Combs and Jay-Z, whose real name is Shawn Carter, appeared before a crowd of about 800 at the Chester Robinson Athletic Center at Florida Memorial University for a "Last Chance for Change" rally Sunday afternoon.
Hip-hop mogul Russell Simmons, music executive Kevin Liles and fellow recording artist Mary J. Blige also joined them at the get-out-the-vote effort for Democratic nominee Barack Obama.
"We stood in line to get the new Lil' Wayne CD," Liles said. "We stood in line to get a new pair of Jordans. We stood in line to get in here. So we ain't afraid of no lines."
The event was more of a campaign rally than hip-hop extravaganza.

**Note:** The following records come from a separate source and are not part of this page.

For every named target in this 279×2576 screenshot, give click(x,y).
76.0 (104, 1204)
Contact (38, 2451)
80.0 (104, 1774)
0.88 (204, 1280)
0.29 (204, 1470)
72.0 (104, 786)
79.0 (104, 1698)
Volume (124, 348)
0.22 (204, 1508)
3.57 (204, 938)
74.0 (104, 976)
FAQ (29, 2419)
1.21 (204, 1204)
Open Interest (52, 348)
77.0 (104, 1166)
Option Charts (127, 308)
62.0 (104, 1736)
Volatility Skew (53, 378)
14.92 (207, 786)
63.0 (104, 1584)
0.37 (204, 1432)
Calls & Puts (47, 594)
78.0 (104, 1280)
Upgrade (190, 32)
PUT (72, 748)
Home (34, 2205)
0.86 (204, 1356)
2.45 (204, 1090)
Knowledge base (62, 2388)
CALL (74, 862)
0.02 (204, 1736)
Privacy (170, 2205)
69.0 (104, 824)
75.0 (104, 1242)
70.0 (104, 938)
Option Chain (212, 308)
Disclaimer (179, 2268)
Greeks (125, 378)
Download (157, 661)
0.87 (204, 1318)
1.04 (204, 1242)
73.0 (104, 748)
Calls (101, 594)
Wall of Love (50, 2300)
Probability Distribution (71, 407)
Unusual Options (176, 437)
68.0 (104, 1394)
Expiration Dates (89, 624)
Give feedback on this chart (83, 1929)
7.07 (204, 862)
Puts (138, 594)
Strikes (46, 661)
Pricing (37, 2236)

None of the artists actually performed on stage, instead using their time to stump for the Democratic nominee. A DJ played as the crowd waited for the group to arrive, and a gospel choir and college step teams also performed.
"We have been doing the same thing over and over again expecting a different result," Blige said. "Please do something different. Barack Obama is a true example of something different. He's a true example of something our children can have in the future, what they can look at and say: 'Wow, we can really, really do something. We can really, really be something.'"
When an announcer asked if anyone in the crowd had already voted, several attendees threw their hands in the air, waved blue campaign signs and screamed.
More than 2 million of Florida's 11.2 million registered voters had already cast their ballots by Sunday morning, according to the state Division of Elections Web site. As of Saturday in Miami-Dade County, more than 300,000 had gone to the polls, according to county statistics. Early voting in the state ended Sunday.
Combs, who bounced on stage wearing an Obama T-shirt and sunglasses, has long worked to increase young voter turnout. Four years ago, he was part of the "Vote or Die" campaign and launched the nonpartisan group Citizen Change.
"I think we just really reinforced what they already knew," Jay-Z said after the event. "It energized them."
One attendee, 36-year-old Rebecca Vaughns, said Election Day would be especially sweet for her. The Miami resident, who was wearing a black Obama T-shirt and had a likeness of the nominee shaved in the back of her head, said she had been saving a giant chocolate "O" in her freezer for months, waiting for Nov. 4.
"It's not about black or white," Vaughn's said, "It's about the fact that this country is in a hole."
Fort Lauderdale resident Joyce Downing, 53, sat in the back of the stuffy arena before the rally started, wearing a red Obama T-shirt. Downing said she waited five hours a week ago to vote in an election she called an "awakening."
"Although I've voted as long as I've been eligible, this is the most exciting election I've been able to participate in," she said.